No stranger to pain, his latest injury came leaping across a London rooftop in Fallout.
“I was chasing Henry [Cavill] and was meant to hit the side of the wall and pull myself over but the mistake was my foot hitting the wall,” he explained on the BBC’s Graham Norton Show. “I knew instantly my ankle was broken and I really didn’t want to do it again so just got up and carried on with the take. I said, ‘It’s broken. That’s a wrap. Take me to hospital’ and then everyone got on the phone and made their vacation arrangement.”
Fallout promises a helicopter scene for which Cruise acquired his first flying licence, a Paris motorcycle chase and even a High Altitude Low Open (HALO) jump, meaning a stealth military skydive at 25,000 feet in which the parachute is not opened until 2,000 feet in order to limit the chance of detection by enemy forces.
Taking place at sunset, McQuarrie’s crew had just three minutes per day to get their shot and it took almost 100 attempts before they nailed it.

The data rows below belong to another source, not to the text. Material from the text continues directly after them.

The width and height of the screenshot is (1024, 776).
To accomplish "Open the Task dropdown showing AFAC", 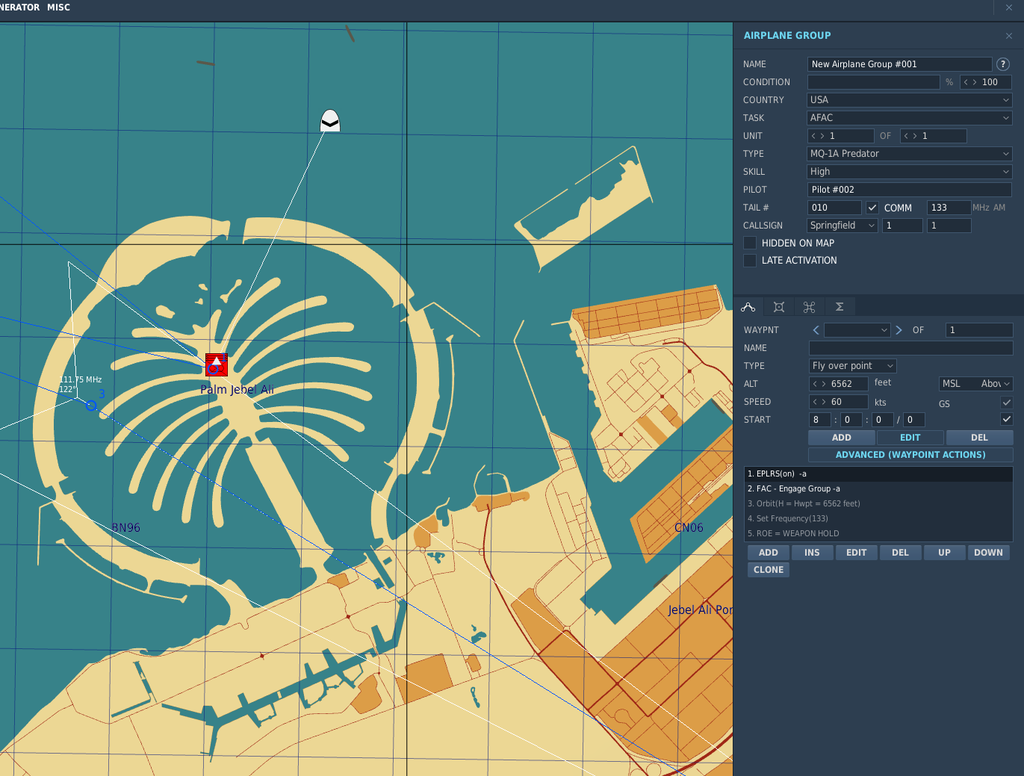I will click(x=909, y=118).
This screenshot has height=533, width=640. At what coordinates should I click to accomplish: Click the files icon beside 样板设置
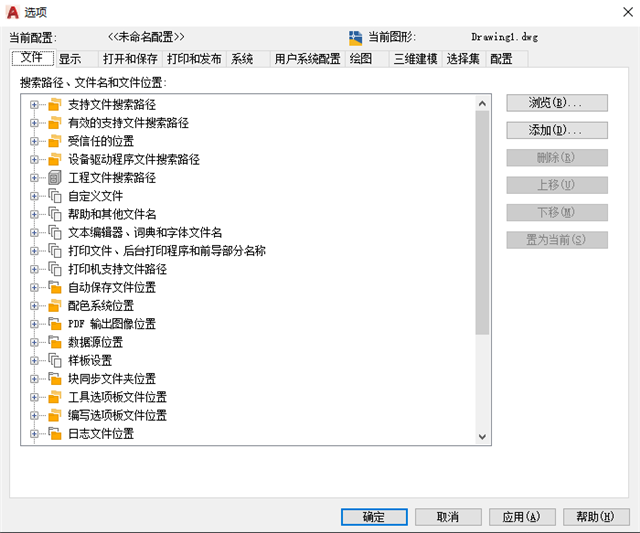tap(55, 360)
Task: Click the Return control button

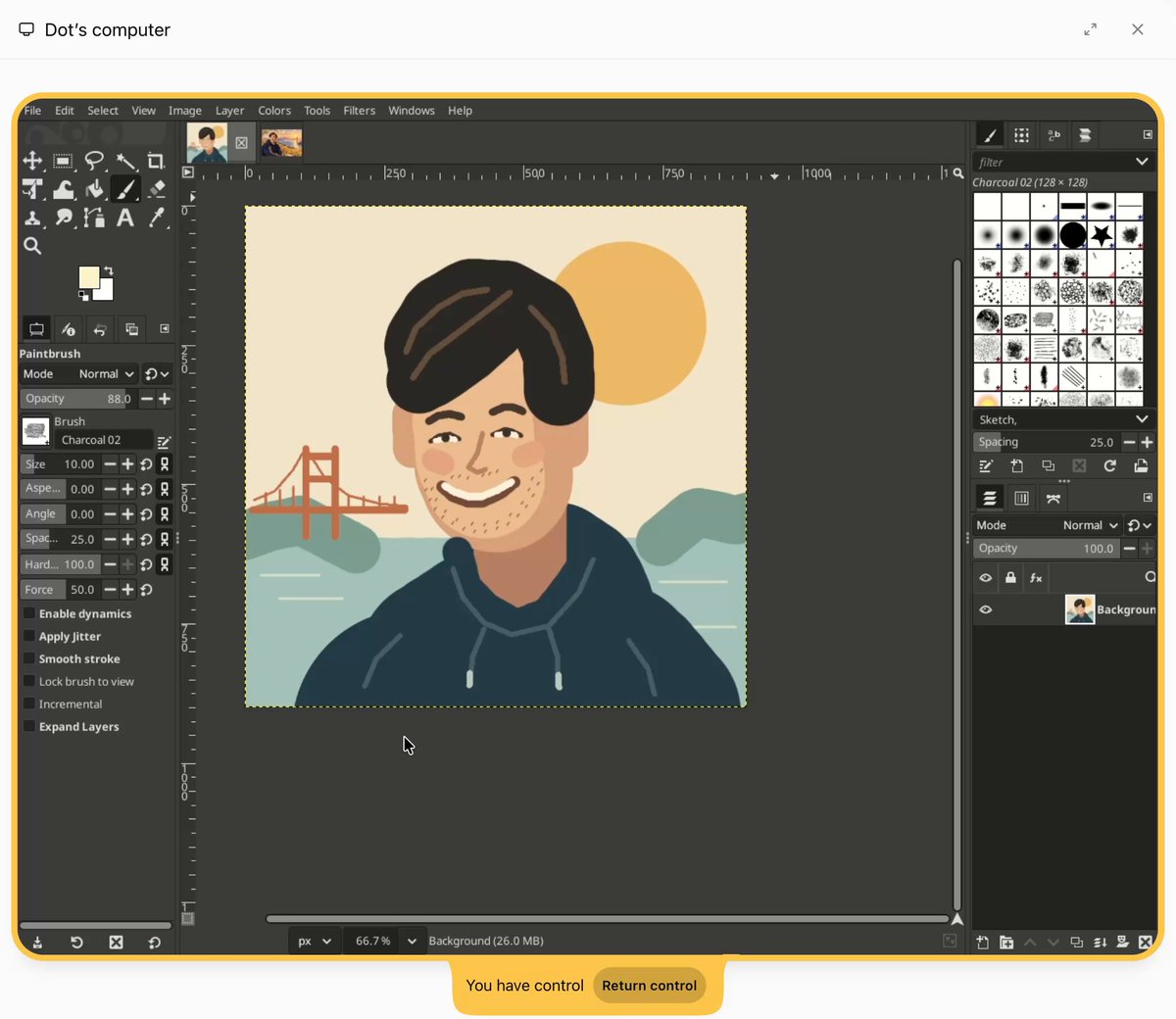Action: click(x=649, y=986)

“The audience can tell when something’s been cheated so it’s important to be doing it all for real”, the film’s second unit director and stunt coordinator Wade Eastwood explains.
More than just a charismatic presence, Cruise’s example makes the case for practical effects over green screen and CGI like few others, the application of which all too often leave modern blockbusters with an empty, intangible feel.
His flirtations with genuine peril makes it so much easier to suspend our disbelief, however improbable or even ludicrous the overall narrative might be.
He’s putting himself in harm’s way time and again for our entertainment, a gesture almost comically above and beyond the call of duty.